Stored data entries
━━━━━━━━━━━━━━━━━━━━

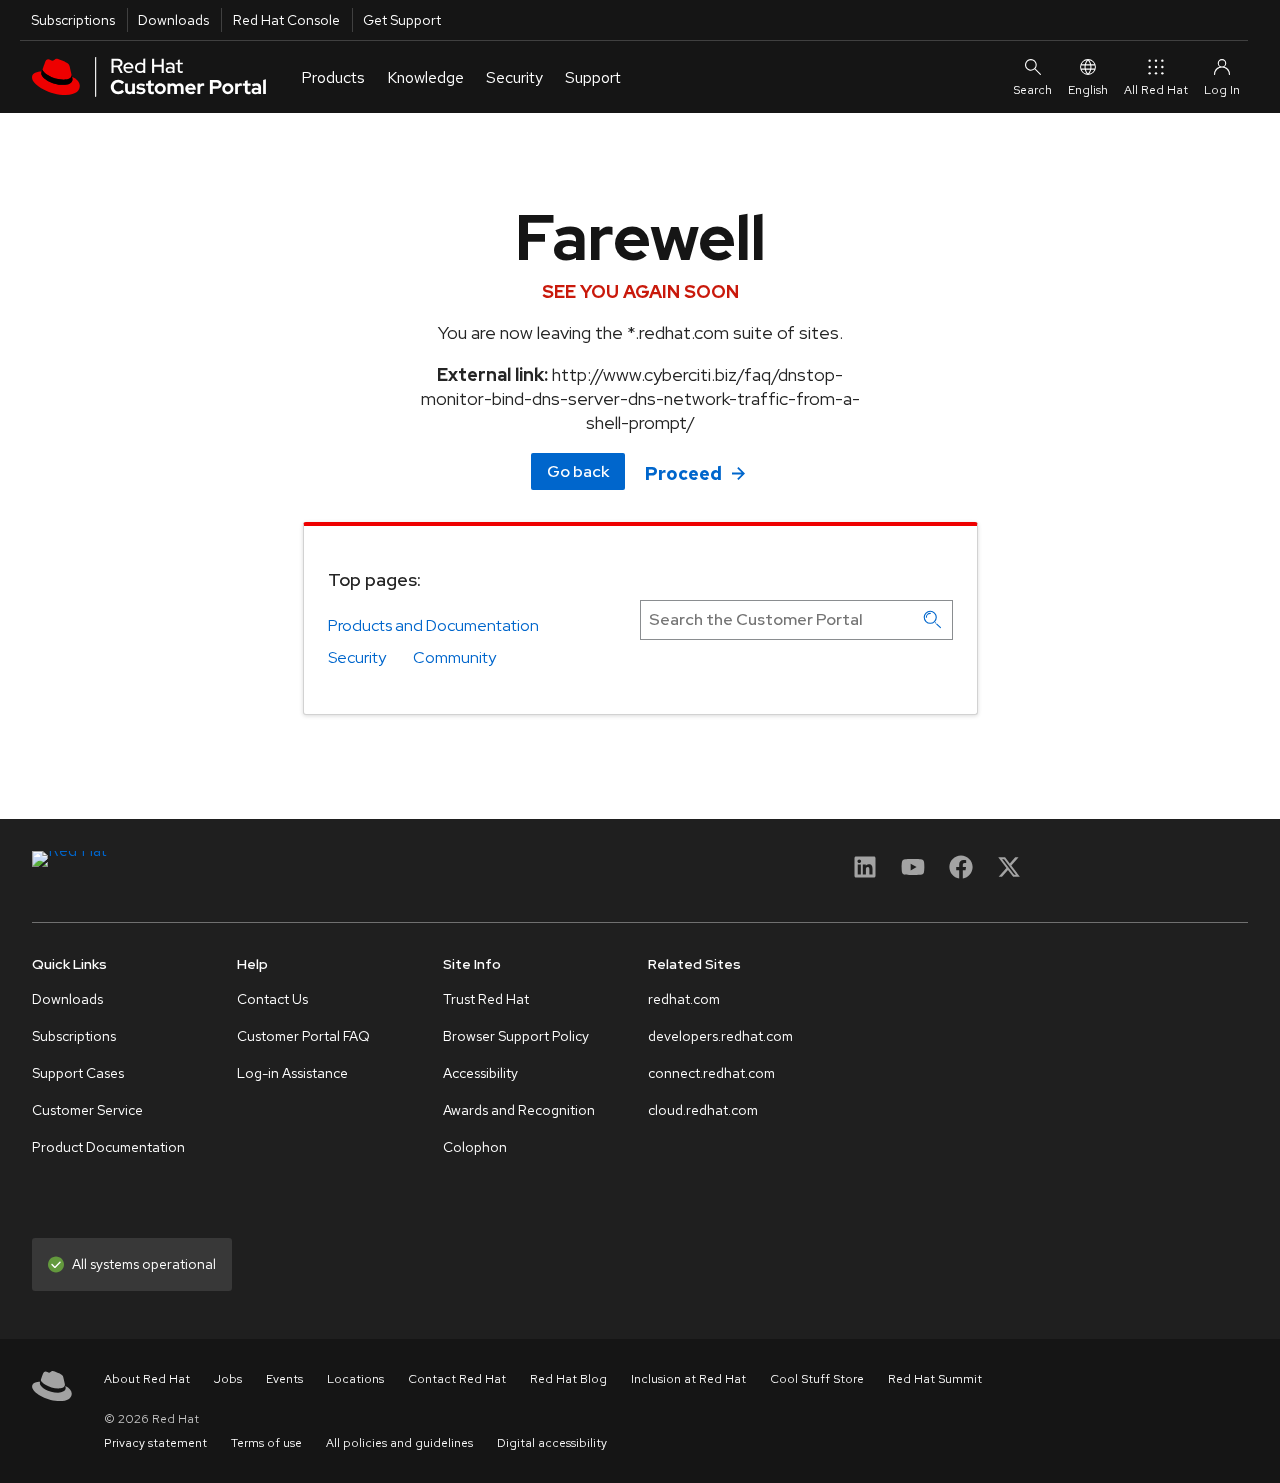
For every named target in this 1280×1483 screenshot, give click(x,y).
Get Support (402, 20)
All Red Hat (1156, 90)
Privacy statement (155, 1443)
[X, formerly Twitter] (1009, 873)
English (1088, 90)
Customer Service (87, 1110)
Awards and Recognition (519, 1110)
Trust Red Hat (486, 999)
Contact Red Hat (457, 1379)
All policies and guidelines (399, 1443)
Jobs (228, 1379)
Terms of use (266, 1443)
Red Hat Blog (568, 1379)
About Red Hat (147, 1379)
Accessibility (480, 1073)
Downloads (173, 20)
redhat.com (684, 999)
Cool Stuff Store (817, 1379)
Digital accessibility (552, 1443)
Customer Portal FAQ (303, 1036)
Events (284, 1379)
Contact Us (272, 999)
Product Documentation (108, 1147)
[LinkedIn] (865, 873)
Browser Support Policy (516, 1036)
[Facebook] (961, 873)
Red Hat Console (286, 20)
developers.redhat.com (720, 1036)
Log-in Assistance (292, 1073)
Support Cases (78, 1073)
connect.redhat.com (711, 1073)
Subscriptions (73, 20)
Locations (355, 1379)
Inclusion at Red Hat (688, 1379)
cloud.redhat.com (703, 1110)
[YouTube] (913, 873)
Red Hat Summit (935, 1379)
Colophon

━━━━━━━━━━━━━━━━━━━━

● **What the task asks**:
All entries above must be duplicated exactly; please omit any picture they hold.

● **Solved exercise**:
For every named target in this 1280×1483 screenshot, give click(x,y).
Get Support (402, 20)
All Red Hat (1156, 90)
Privacy statement (155, 1443)
[X, formerly Twitter] (1009, 873)
English (1088, 90)
Customer Service (87, 1110)
Awards and Recognition (519, 1110)
Trust Red Hat (486, 999)
Contact Red Hat (457, 1379)
All policies and guidelines (399, 1443)
Jobs (228, 1379)
Terms of use (266, 1443)
Red Hat Blog (568, 1379)
About Red Hat (147, 1379)
Accessibility (480, 1073)
Downloads (173, 20)
redhat.com (684, 999)
Cool Stuff Store (817, 1379)
Digital accessibility (552, 1443)
Customer Portal FAQ (303, 1036)
Events (284, 1379)
Contact Us (272, 999)
Product Documentation (108, 1147)
[LinkedIn] (865, 873)
Browser Support Policy (516, 1036)
[Facebook] (961, 873)
Red Hat Console (286, 20)
developers.redhat.com (720, 1036)
Log-in Assistance (292, 1073)
Support Cases (78, 1073)
connect.redhat.com (711, 1073)
Subscriptions (73, 20)
Locations (355, 1379)
Inclusion at Red Hat (688, 1379)
cloud.redhat.com (703, 1110)
[YouTube] (913, 873)
Red Hat Summit (935, 1379)
Colophon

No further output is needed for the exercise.